The CMAJ study also found a strong association between having type I diabetes and severe health issues during all three periods of pregnancy, childbirth and the first six weeks postpartum.

‘I missed so much’
Yet Eaton, the mother who endured sepsis in the weeks after her son’s birth, said that in her case, her sudden medical crisis occurred even though she had follow-up care from a midwife, advocacy from her husband and extended family, and was healthy prior to her shocking diagnosis.
Eaton also recalled her condition deteriorating while her concerns were dismissed over and over, starting with her midwife suggesting her early fever was simply part of routine recovery, to hospital workers later downplaying her fears of worsening symptoms all while sepsis took hold.
In the weeks that followed, the now-36-year-old required home care from a nurse for regular wound checks and dressing changes, and had to carry around a backpack with her IV antibiotic setup and a vacuum pump device that was gently suctioning out any remaining fluid from her infection.

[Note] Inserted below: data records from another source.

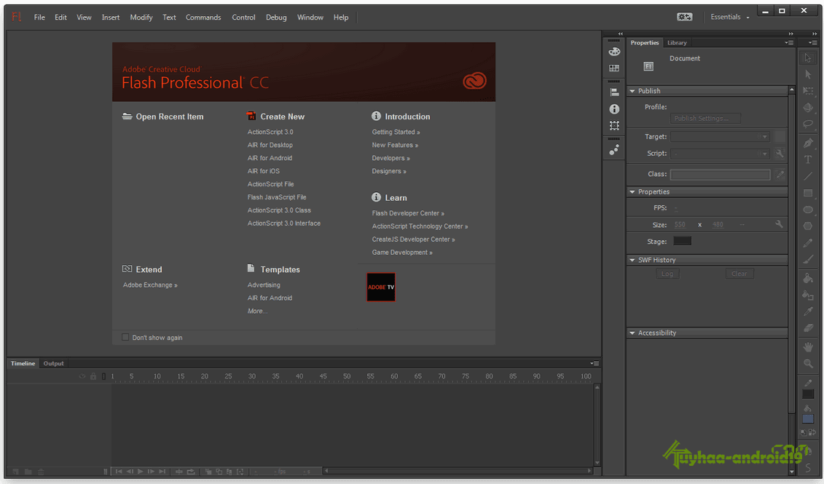Viewport: 824px width, 484px height.
Task: Toggle the timeline lock layers icon
Action: point(93,376)
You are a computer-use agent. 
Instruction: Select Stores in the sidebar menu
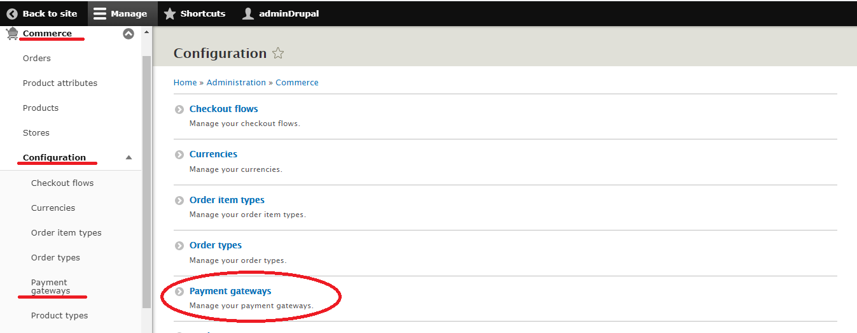point(36,132)
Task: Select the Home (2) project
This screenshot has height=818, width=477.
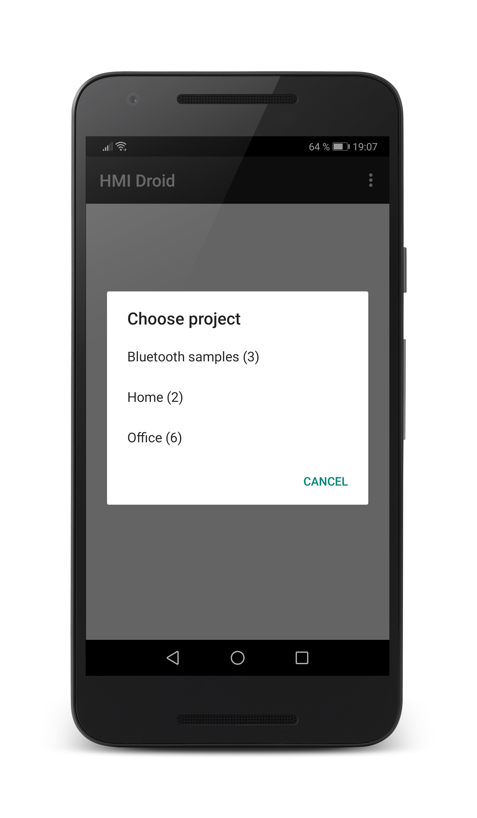Action: click(x=238, y=398)
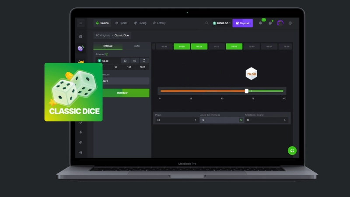The image size is (350, 197).
Task: Open the chat bubble icon
Action: coord(270,23)
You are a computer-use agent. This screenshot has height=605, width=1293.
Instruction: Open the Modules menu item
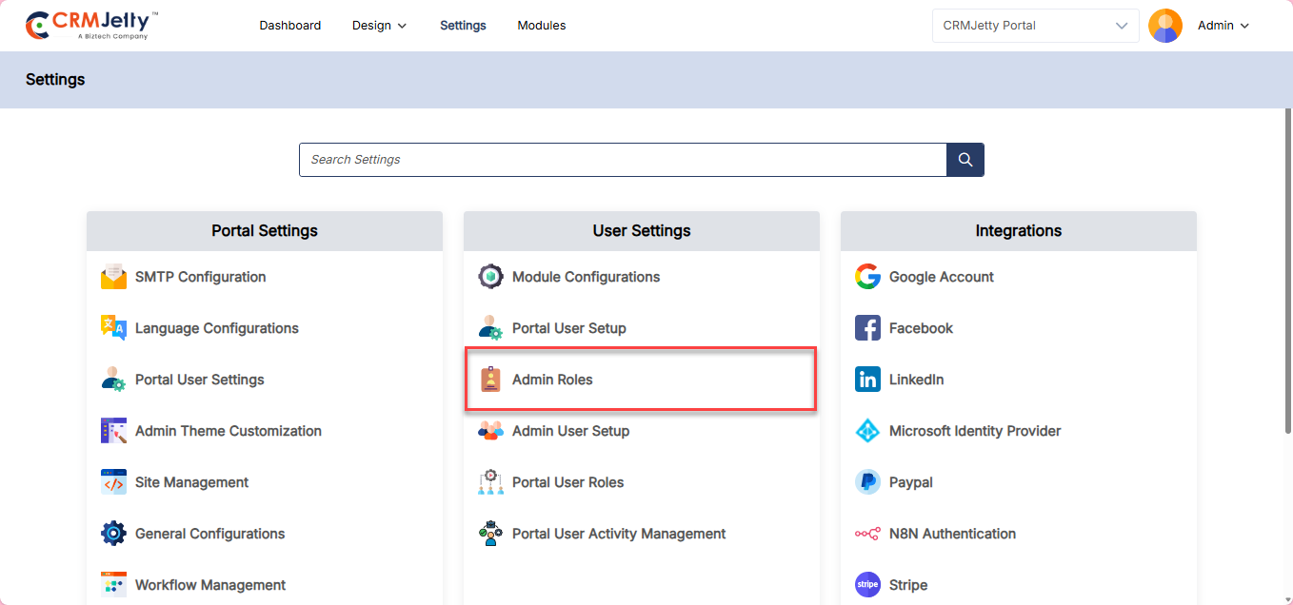[x=541, y=26]

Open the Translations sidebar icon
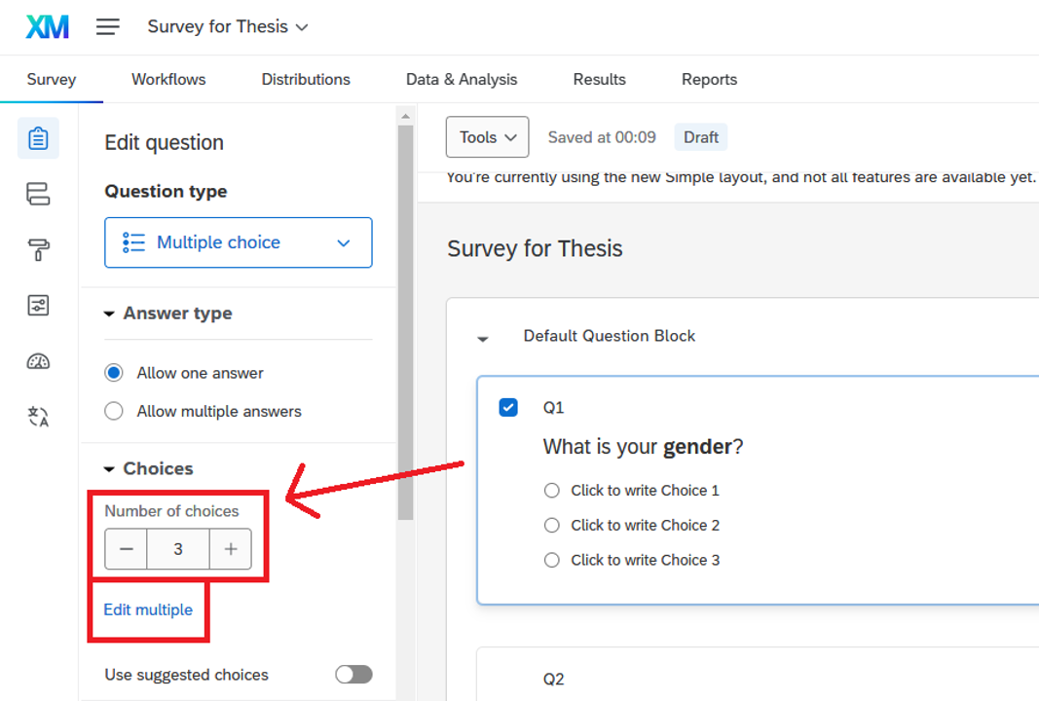[38, 418]
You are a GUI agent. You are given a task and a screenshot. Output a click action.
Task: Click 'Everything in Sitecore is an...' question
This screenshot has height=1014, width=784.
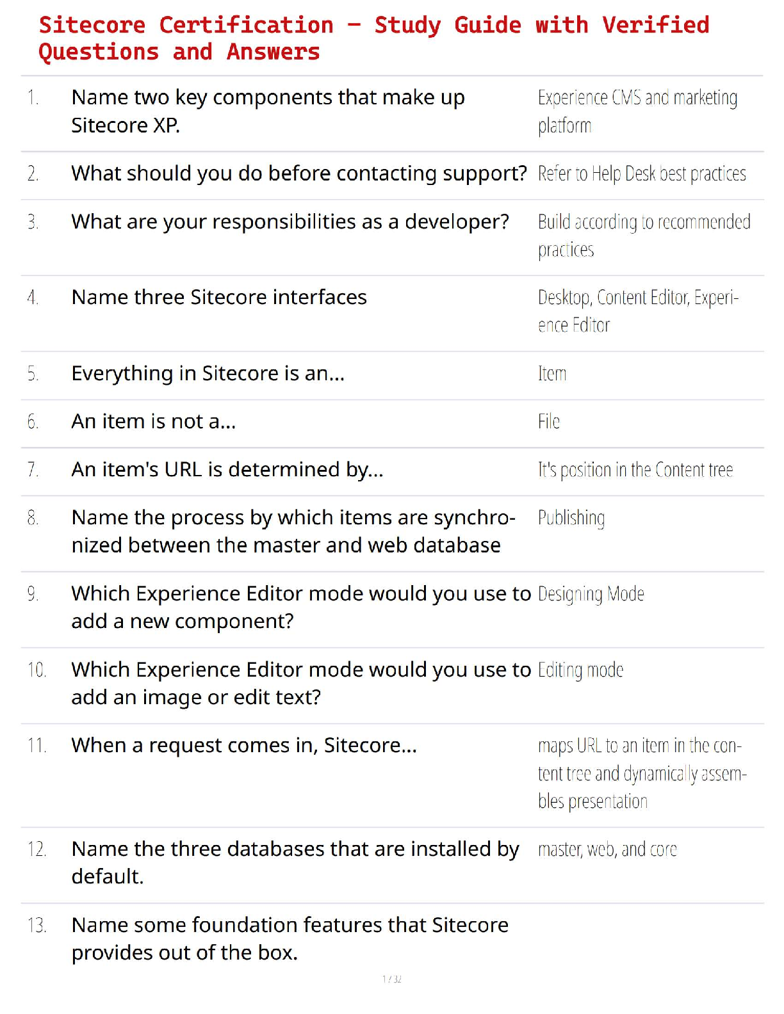(x=208, y=373)
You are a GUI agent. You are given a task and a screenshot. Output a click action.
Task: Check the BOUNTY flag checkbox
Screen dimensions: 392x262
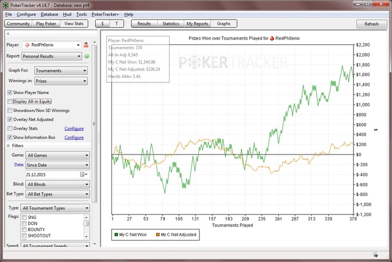pos(24,229)
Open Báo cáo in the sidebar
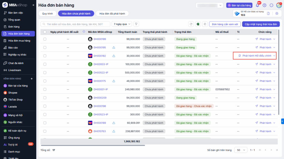The width and height of the screenshot is (284, 159). pyautogui.click(x=13, y=48)
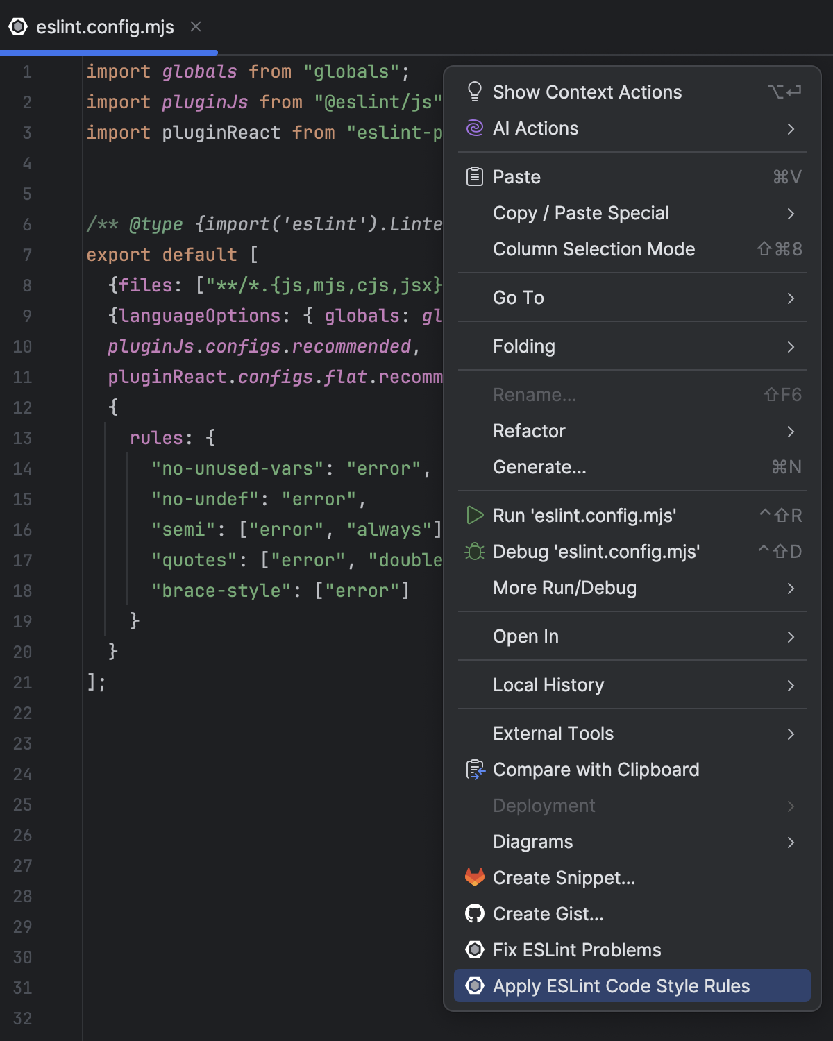Select the Compare with Clipboard icon

tap(475, 769)
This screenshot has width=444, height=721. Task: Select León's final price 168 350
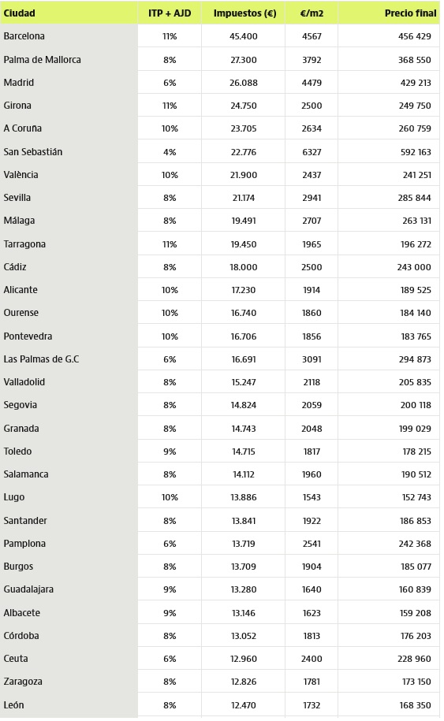pyautogui.click(x=415, y=705)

The early months of her bumpy recovery left Eaton’s mental health in shambles, and didn’t allow her to properly bond with her newborn son, she recalled.
“I didn’t get to give him his first bath. I missed so much, and it was a blur,” she said.
The ordeal also left her with a jagged scar, both from her C-section and all the trauma that followed it — giving Eaton a constant reminder of her brush with death.
“Every day I have to look at it,” she said.